• PROBLEM TO WORK ON: The output should be all entries, each matching the original exactly.

• EXERCISE MATERIALS:
────────────────────

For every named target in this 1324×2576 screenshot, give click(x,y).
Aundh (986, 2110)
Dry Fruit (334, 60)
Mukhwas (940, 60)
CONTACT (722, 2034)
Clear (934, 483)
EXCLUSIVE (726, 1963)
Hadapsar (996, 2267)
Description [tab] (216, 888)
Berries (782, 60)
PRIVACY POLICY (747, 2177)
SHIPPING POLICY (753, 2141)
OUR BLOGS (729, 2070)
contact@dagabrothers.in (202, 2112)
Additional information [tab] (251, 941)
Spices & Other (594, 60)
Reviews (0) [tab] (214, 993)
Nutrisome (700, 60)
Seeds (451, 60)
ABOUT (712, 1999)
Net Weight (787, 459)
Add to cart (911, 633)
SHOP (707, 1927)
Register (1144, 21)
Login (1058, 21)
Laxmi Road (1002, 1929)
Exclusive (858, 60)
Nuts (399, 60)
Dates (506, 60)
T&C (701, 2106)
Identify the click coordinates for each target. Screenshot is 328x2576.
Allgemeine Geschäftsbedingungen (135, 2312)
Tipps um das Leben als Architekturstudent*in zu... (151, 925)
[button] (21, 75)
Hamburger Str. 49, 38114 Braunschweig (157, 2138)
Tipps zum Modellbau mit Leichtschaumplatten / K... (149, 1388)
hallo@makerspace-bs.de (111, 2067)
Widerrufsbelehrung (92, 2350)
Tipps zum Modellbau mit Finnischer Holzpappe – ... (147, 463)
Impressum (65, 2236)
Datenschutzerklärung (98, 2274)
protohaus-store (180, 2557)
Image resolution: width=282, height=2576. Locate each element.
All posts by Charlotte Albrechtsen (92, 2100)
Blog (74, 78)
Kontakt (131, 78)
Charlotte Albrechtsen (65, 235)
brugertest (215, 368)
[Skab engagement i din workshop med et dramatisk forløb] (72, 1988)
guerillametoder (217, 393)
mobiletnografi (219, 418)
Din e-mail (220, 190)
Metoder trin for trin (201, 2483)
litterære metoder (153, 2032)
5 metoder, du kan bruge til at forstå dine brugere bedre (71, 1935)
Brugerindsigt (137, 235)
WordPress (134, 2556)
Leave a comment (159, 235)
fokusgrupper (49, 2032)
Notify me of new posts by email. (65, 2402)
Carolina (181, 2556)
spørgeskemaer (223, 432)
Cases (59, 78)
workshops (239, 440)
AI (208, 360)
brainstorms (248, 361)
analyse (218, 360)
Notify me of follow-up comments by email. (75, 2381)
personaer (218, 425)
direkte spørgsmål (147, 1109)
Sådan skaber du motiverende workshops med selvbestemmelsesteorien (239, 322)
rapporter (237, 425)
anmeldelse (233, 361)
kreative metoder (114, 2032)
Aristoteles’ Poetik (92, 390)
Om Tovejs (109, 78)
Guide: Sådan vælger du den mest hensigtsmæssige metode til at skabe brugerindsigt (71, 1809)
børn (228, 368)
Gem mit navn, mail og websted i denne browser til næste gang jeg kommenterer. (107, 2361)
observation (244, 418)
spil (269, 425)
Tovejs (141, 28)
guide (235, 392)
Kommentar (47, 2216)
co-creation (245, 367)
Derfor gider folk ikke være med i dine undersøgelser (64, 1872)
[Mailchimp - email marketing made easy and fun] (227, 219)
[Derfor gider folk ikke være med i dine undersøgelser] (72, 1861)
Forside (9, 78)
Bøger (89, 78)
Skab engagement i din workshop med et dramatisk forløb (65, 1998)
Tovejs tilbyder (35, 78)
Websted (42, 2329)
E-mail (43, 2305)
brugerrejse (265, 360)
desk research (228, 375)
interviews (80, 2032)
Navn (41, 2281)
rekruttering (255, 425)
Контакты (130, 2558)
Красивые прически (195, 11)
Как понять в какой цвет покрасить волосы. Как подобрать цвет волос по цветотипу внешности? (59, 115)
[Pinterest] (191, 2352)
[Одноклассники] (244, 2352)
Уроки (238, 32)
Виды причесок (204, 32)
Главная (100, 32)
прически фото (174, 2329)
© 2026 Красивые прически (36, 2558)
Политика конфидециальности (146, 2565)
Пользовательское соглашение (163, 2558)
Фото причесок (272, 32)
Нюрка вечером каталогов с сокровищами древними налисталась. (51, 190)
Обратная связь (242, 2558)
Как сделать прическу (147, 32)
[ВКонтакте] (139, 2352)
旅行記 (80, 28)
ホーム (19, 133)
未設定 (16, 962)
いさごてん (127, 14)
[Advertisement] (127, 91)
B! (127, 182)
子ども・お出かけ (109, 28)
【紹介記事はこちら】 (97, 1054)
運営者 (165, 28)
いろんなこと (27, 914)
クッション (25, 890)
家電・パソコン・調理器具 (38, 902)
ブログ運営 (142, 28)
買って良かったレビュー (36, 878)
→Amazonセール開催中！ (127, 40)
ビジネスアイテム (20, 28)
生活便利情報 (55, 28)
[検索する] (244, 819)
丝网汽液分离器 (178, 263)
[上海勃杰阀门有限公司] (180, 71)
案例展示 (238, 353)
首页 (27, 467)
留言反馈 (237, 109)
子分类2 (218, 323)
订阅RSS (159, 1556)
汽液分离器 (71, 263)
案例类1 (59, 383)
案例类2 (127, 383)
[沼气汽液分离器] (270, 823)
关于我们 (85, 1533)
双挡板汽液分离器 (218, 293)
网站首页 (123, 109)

────────────────────

• OUTPUT FOR THIS EXERCISE:
For every named target in this 1324×2576 screenshot, give click(x,y).
Aundh (986, 2110)
Dry Fruit (334, 60)
Mukhwas (940, 60)
CONTACT (722, 2034)
Clear (934, 483)
EXCLUSIVE (726, 1963)
Hadapsar (996, 2267)
Description [tab] (216, 888)
Berries (782, 60)
PRIVACY POLICY (747, 2177)
SHIPPING POLICY (753, 2141)
OUR BLOGS (729, 2070)
contact@dagabrothers.in (202, 2112)
Additional information [tab] (251, 941)
Spices & Other (594, 60)
Reviews (0) [tab] (214, 993)
Nutrisome (700, 60)
Seeds (451, 60)
ABOUT (712, 1999)
Net Weight (787, 459)
Add to cart (911, 633)
SHOP (707, 1927)
Register (1144, 21)
Login (1058, 21)
Laxmi Road (1002, 1929)
Exclusive (858, 60)
Nuts (399, 60)
Dates (506, 60)
T&C (701, 2106)
Identify the click coordinates for each target. Screenshot is 328x2576.
Allgemeine Geschäftsbedingungen (135, 2312)
Tipps um das Leben als Architekturstudent*in zu... (151, 925)
[button] (21, 75)
Hamburger Str. 49, 38114 Braunschweig (157, 2138)
Tipps zum Modellbau mit Leichtschaumplatten / K... (149, 1388)
hallo@makerspace-bs.de (111, 2067)
Widerrufsbelehrung (92, 2350)
Tipps zum Modellbau mit Finnischer Holzpappe – ... (147, 463)
Impressum (65, 2236)
Datenschutzerklärung (98, 2274)
protohaus-store (180, 2557)
Image resolution: width=282, height=2576. Locate each element.
All posts by Charlotte Albrechtsen (92, 2100)
Blog (74, 78)
Kontakt (131, 78)
Charlotte Albrechtsen (65, 235)
brugertest (215, 368)
[Skab engagement i din workshop med et dramatisk forløb] (72, 1988)
guerillametoder (217, 393)
mobiletnografi (219, 418)
Din e-mail (220, 190)
Metoder trin for trin (201, 2483)
litterære metoder (153, 2032)
5 metoder, du kan bruge til at forstå dine brugere bedre (71, 1935)
Brugerindsigt (137, 235)
WordPress (134, 2556)
Leave a comment (159, 235)
fokusgrupper (49, 2032)
Notify me of new posts by email. (65, 2402)
Carolina (181, 2556)
spørgeskemaer (223, 432)
Cases (59, 78)
workshops (239, 440)
AI (208, 360)
brainstorms (248, 361)
analyse (218, 360)
Notify me of follow-up comments by email. (75, 2381)
personaer (218, 425)
direkte spørgsmål (147, 1109)
Sådan skaber du motiverende workshops med selvbestemmelsesteorien (239, 322)
rapporter (237, 425)
anmeldelse (233, 361)
kreative metoder (114, 2032)
Aristoteles’ Poetik (92, 390)
Om Tovejs (109, 78)
Guide: Sådan vælger du den mest hensigtsmæssige metode til at skabe brugerindsigt (71, 1809)
børn (228, 368)
Gem mit navn, mail og websted i denne browser til næste gang jeg kommenterer. (107, 2361)
observation (244, 418)
spil (269, 425)
Tovejs (141, 28)
guide (235, 392)
Kommentar (47, 2216)
co-creation (245, 367)
Derfor gider folk ikke være med i dine undersøgelser (64, 1872)
[Mailchimp - email marketing made easy and fun] (227, 219)
[Derfor gider folk ikke være med i dine undersøgelser] (72, 1861)
Forside (9, 78)
Bøger (89, 78)
Skab engagement i din workshop med et dramatisk forløb (65, 1998)
Tovejs tilbyder (35, 78)
Websted (42, 2329)
E-mail (43, 2305)
brugerrejse (265, 360)
desk research (228, 375)
interviews (80, 2032)
Navn (41, 2281)
rekruttering (255, 425)
Контакты (130, 2558)
Красивые прически (195, 11)
Как понять в какой цвет покрасить волосы. Как подобрать цвет волос по цветотипу внешности? (59, 115)
[Pinterest] (191, 2352)
[Одноклассники] (244, 2352)
Уроки (238, 32)
Виды причесок (204, 32)
Главная (100, 32)
прически фото (174, 2329)
© 2026 Красивые прически (36, 2558)
Политика конфидециальности (146, 2565)
Пользовательское соглашение (163, 2558)
Фото причесок (272, 32)
Нюрка вечером каталогов с сокровищами древними налисталась. (51, 190)
Обратная связь (242, 2558)
Как сделать прическу (147, 32)
[ВКонтакте] (139, 2352)
旅行記 (80, 28)
ホーム (19, 133)
未設定 (16, 962)
いさごてん (127, 14)
[Advertisement] (127, 91)
B! (127, 182)
子ども・お出かけ (109, 28)
【紹介記事はこちら】 (97, 1054)
運営者 (165, 28)
いろんなこと (27, 914)
クッション (25, 890)
家電・パソコン・調理器具 (38, 902)
ブログ運営 (142, 28)
買って良かったレビュー (36, 878)
→Amazonセール開催中！ (127, 40)
ビジネスアイテム (20, 28)
生活便利情報 (55, 28)
[検索する] (244, 819)
丝网汽液分离器 (178, 263)
[上海勃杰阀门有限公司] (180, 71)
案例展示 (238, 353)
首页 (27, 467)
留言反馈 (237, 109)
子分类2 (218, 323)
订阅RSS (159, 1556)
汽液分离器 (71, 263)
案例类1 (59, 383)
案例类2 (127, 383)
[沼气汽液分离器] (270, 823)
关于我们 (85, 1533)
双挡板汽液分离器 (218, 293)
网站首页 (123, 109)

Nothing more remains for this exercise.